AUTHORS’ CONTRIBUTIONS

A.L., A.Wi., J.H., K.H., J.Ny. and A.We. designed the study. A.L., A.S., Y.S., P.B., A.B., L.W., M.H., K.E., J.M., K.H. and A.We. acquired the data. A.L., A.Wi., L.H., K.E., J.P., C.B., J.Ny., J.M., K.H. and A.We. analyzed the data and interpreted the results. A.L., A.Wi. and AWe. drafted the article. All authors revised the article and approved the final version.
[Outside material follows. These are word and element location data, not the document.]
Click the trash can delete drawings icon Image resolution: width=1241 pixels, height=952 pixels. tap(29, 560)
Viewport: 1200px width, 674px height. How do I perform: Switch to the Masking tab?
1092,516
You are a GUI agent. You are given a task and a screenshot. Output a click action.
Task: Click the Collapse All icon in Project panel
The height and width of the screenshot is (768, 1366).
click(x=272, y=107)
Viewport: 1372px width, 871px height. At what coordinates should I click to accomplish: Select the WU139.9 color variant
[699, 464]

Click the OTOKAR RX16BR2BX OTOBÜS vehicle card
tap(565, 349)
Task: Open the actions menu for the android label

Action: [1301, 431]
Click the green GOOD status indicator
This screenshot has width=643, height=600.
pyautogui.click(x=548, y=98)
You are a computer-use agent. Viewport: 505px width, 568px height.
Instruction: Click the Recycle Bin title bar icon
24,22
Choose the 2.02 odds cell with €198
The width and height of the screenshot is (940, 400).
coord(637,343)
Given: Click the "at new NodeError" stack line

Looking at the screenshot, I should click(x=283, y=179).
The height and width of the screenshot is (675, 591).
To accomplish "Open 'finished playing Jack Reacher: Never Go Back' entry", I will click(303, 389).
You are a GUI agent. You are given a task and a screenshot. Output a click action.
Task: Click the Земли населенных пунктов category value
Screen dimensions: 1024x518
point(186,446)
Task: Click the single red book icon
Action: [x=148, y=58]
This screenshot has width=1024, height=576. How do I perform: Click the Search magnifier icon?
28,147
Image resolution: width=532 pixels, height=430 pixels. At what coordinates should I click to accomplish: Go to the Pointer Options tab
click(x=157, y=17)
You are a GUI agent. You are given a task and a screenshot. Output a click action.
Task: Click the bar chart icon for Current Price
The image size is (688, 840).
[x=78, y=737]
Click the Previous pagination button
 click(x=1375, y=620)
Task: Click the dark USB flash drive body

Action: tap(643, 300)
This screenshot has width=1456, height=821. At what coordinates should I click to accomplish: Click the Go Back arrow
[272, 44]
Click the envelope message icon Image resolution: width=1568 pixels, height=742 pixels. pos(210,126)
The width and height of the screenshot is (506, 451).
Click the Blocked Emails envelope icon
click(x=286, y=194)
DATA AVAILABILITY STATEMENT

The data supporting the findings of this study are not currently available in a public repository but can be made available upon request to the corresponding author.

CONFLICT OF INTEREST STATEMENT

P.B. has a speaking contract with Fresenius, outside the submitted work. A.B. has received consulting fees from AstraZeneca, Bayer, Chemocentryx, Fresenius, Merck/MSD and Vifor, outside the submitted work. J.P.'s research is supported by AstraZeneca and Guard Therapeutics, outside the submitted work. J.N. has received consultant fees from AstraZeneca, outside the submitted work.